If the Executive becomes employed by the entity into which the Trust merged, or
the purchaser of substantially all of the assets of the Trust, or a successor to
such entity or purchaser, the Executive shall not be treated as having
terminated employment for purposes of this Agreement until such time as the
Executive terminates employment with the merged entity or purchaser (or
successor), as applicable. If the Executive is transferred to employment with a
subsidiary of the Trust (regardless of whether before, on, or after a Change in
Control), such transfer shall not constitute a termination of employment for
purposes of this Agreement, provided that the subsidiary agrees to assume this
Agreement and be substituted for the Trust under this Agreement (provided that
the subsidiary shall not be substituted for the Trust for purposes of defining
the term "Change in Control").

         6. Severance Benefits. Subject to the provisions of paragraphs 7 and 8
below, in the event of a Termination described in paragraph 5, in lieu of the
amount otherwise payable under paragraph 4:

         (a) The Executive shall be entitled to the bonus(es) payable for the
         performance period(s) in which the date of the Executive's Termination
         occurs, with payment based on achievement of a target level of
         performance for the entire period (regardless of actual performance for
         the period); provided, however, that the amount of the bonus shall be
         subject to a pro-rata reduction to reflect the portion of the
         applicable performance period following the date of termination.
         Payment under this paragraph (a) shall be made at the regularly
         scheduled time for payment of such amounts to active employees.

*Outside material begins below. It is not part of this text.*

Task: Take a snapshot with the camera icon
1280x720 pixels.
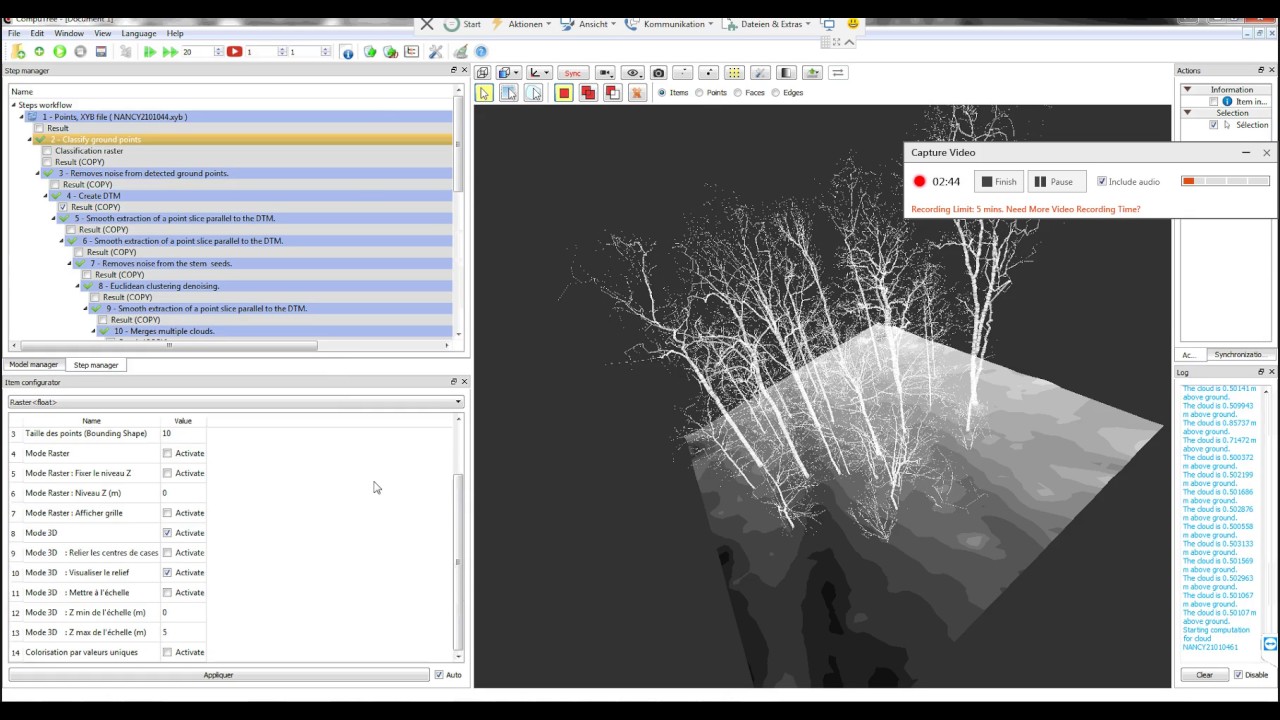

         (b) As of the date of Termination, the Executive shall be fully vested
         in all benefits accrued through the date of Termination under the
         ProLogis Trust Nonqualified Savings Plan, and all such benefits shall
         be payable in a lump sum not later than 10 days after the date of
         Termination.

         (c) Any options to purchase stock of the Trust that are held by the
         Executive on the date of Termination shall vest and become immediately
         exercisable on such date.

         (d) The Executive shall continue to receive medical insurance and life
         insurance coverage in accordance with paragraph 4(c) above for a period
         of period of 24 months after the date of Termination.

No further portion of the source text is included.